The Comac ARJ21 Xiangfeng () is a 78–90 seat regional jet manufactured by the Chinese state-owned aerospace company Comac.

Development of the ARJ21 (Advanced Regional Jet) began in March 2002, the first prototype was rolled out on 21 December 2007, and made its maiden flight on 28 November 2008 from Shanghai. It received its CAAC Type Certification on 30 December 2014 and was introduced on 28 June 2016 by Chengdu Airlines.

Resembling the McDonnell Douglas MD-80/MD-90 produced under licence in China, it features a 25° swept, supercritical wing designed by Antonov and twin rear-mounted General Electric CF34 engines. 100 airframes had been delivered by the end of 2022.

Development

The development of the ARJ21 (Advanced Regional Jet) is a key project in the "10th Five-Year Plan" of China. It began in March 2002 and was led by the state-owned ACAC consortium. The maiden flight of the ARJ21 was initially planned to take place in 2005 with commercial service beginning 18 months later. The programme became eight years behind schedule.
The design work was delayed and the final trial production stage did not begin until June 2006.

The first prototype (serial number 101) rolled out on 21 December 2007, with a maiden flight on 28 November 2008 at Shanghai's Dachang Airfield. The aircraft completed a long-distance test flight on 15 July 2009, flying from Shanghai to Xi'an in 2 hours 19 minutes, over a distance of 1,300 km. The second ARJ21 (serial number 102) completed the same test flight route on 24 August 2009. The third aircraft (serial number 103) similarly completed its first test flight on 12 September 2009. The fourth aircraft (CN 104) flew by November 2010. By August 2011, static, flutter and crosswind flight tests had been completed.

The ARJ21 is a small jet aircraft that looks similar to the MD-80, which was licensed to be built in China. COMAC claims that it Variations on an original design, part of which was created by supercomputers in China. The ACAC consortium was reorganized in 2009 and became a part of COMAC.

Key flight tests and CAAC certification
AC104 returned to China on April 28, 2014, after completing natural-icing tests in North America. This was the first time a turbofan-powered regional jet independently developed by China had flown abroad to carry out flight tests in special weather conditions. At the same time, other flight-test aircraft covered more than 30,000 km across Asia, America, Europe, and the Pacific and Atlantic oceans. Natural-icing tests are required for airworthiness certification, and conducting these tests outside China showed it was feasible to do certification tests for civil aircraft in other countries.

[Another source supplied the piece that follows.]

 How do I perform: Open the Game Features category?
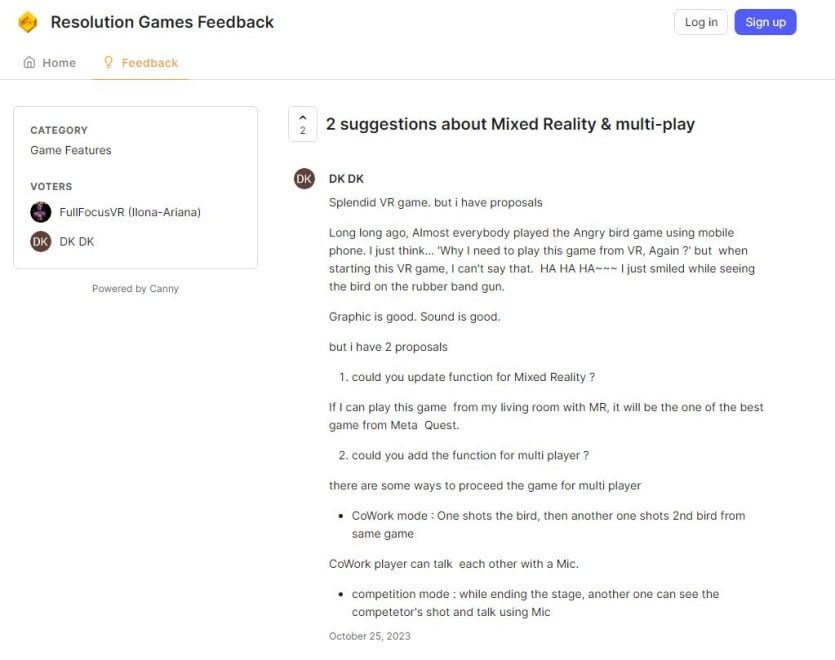(x=71, y=150)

The first production aircraft flew on 18 June 2014. and AC104 completed an airspeed calibration flight on October 30. Route-proving started on October 29, 2014, and AC105 made 83 flights between ten airports in Chengdu, Guiyang, Guilin, Haikou, Fuzhou, Zhoushan, Tianjin, Shijiazhuang, Yinchuan and Xianyang. The cumulative flight time was 173 hours and 55 minutes. By November 2014, AC104 had completed 711 flights in 1,442 hours and 23 minutes. Certification tests included stall, high-speed, noise and simulated and natural icing. AC105 returned to Yanliang airport on December 16, 2014, from Xi'an Xianyang International Airport after the last function and reliability flight. This completed the testing for the ARJ21-700 airworthiness certificate.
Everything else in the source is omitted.